Ia pun menanggapi prosedur pembelian Sukhoi oleh Kementerian Pertahanan. Menurut dia, ada perbedaan prosedur pembelian alutsista di dalam dan luar negeri. Sistem pembelian di luar negeri, bisa melalui G to G (government to government) dan B to B (business to business). “Bicara proses pembelian, ada ketentuan peraturan perundannya, ada Keppres pengadaan di luar negeri dengan dalam negeri. Tapi saya harus lihat dulu (detil peraturannya),” ujar Moermahadi.

Presiden Susilo Bambang Yudhoyono pun mempersilakan BPK melakukan audit investigasi. Audit diminta dilakukan sejak sebelum ia menjabat sebagai Presiden, hingga saat ini.

Sumber : JURNAS.COM

 

Presiden: Usut Pengadaan Sukhoi

Sejumlah prajurit TNI AU bersama tentara AU Rusia menurunkan pesawat sukhoi dari perut pesawat Antonov milik Rusia setibanya di Bandara Hasanuddin Makassar, Jumat (26/12). Dua pesawat tersebut merupakan pesanan TNI AU dari enam yang akan dibeli. (Foto: As/Yusran Uccang/ant)

24 Maret 2012, Beijing: Presiden Susilo Bambang Yudhoyono memerintahkan aparat penegak hukum dan intansi terkait untuk mengusut dan menginvestigasi dugaan pelanggaran hukum dalam proses pengadaan pesawat tempur Sukhoi.

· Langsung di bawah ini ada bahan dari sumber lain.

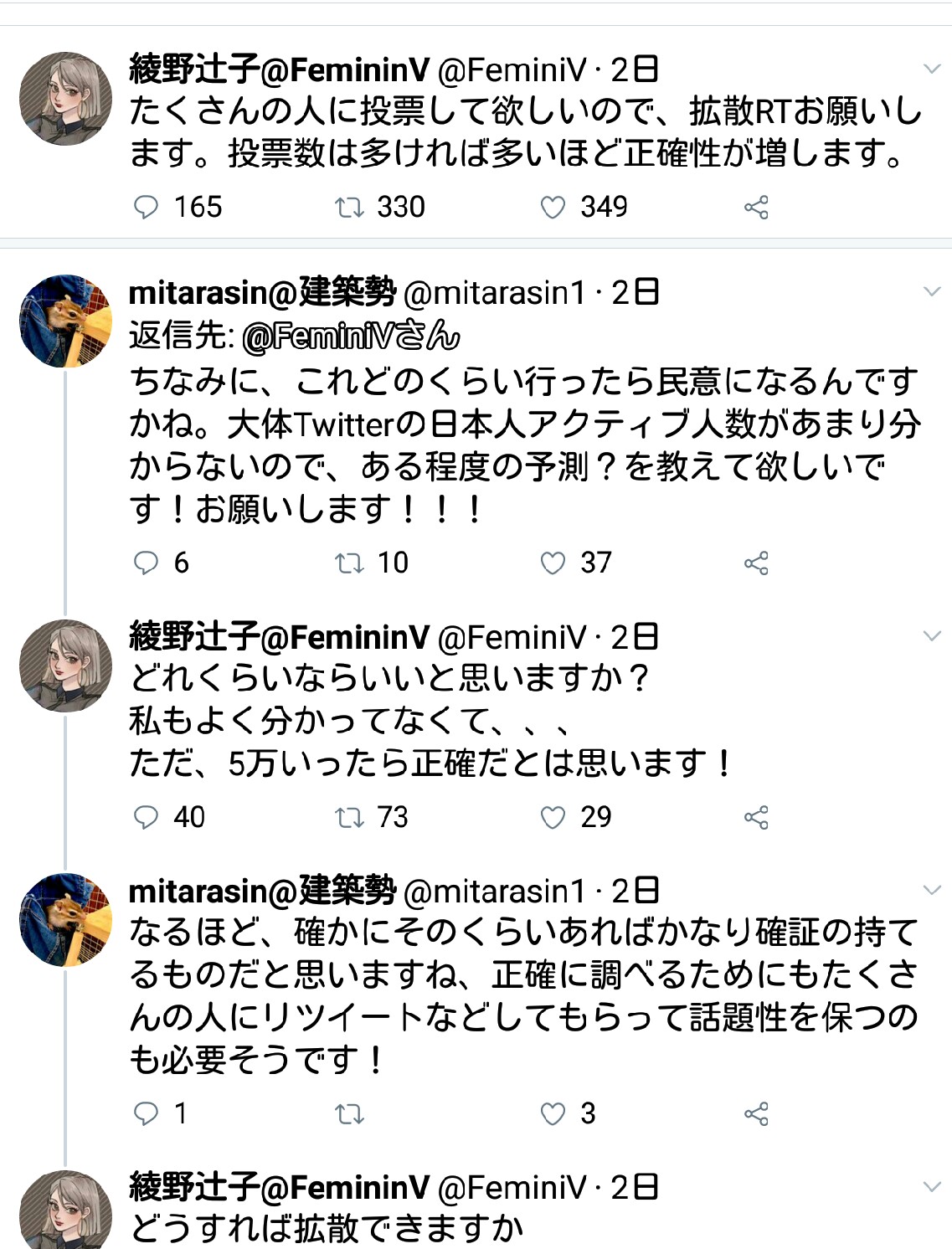Share mitarasin's tweet about 民意
The width and height of the screenshot is (952, 1249).
(x=756, y=563)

"Buka dan investigasi secara utuh. Kalau ada penggelembungan, tindak siapapun, baik dari (pemerintahan) dulu sampai sekarang," kata Kepala Negara di sela-sela kunjungan kenegaraan di Beijing, Republik Rakyat China, Sabtu.

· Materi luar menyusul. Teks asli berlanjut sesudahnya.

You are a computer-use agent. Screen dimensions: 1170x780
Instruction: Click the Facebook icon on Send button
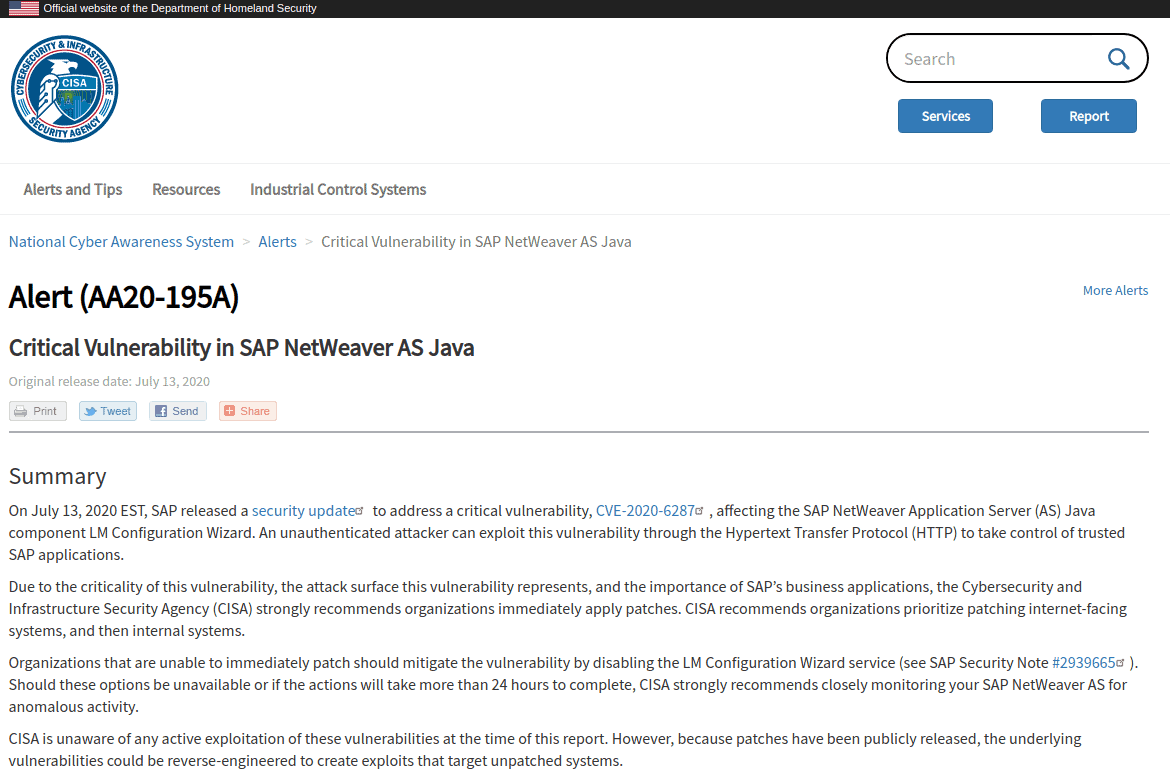(x=162, y=411)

Menurut Presiden Yudhoyono, rakyat memiliki hak untuk mengetahui kebenaran, apalagi sudah ada pihak yang mempertanyakan proses pengadaan pesawat tempur buatan Rusia itu.

Terlepas dari polemik pesawat Sukhoi, Yudhoyono menegaskan TNI tetap harus dipersenjatai secara layak.

Menurut dia, Indonesia sebagai negara besar yang berdaulat harus memperkuat sistem pertahanan.

Oleh karena itu, peremajaan alat utama sistem persenjataan harus dilakukan.

"Setelah perekonomian kita baik, tentara kita perkuat untuk mempertahankan setiap jengkal Tanah Air," katanya.

Kewenangan di Tangan Pemerintah

Wakil Menteri Pertahanan Sjafrie Sjamsoeddin menegaskan, kewenangan kontrak pembelian enam jet tempur Sukhoi Su-30MK2 ada di tangan pemerintah. Sjafrie yang ditemui di sela Jakarta International Defense Dialogue, Kamis (22/3), menerangkan, ada bagian legislative dan peran eksekutif dalam pembelian senjata.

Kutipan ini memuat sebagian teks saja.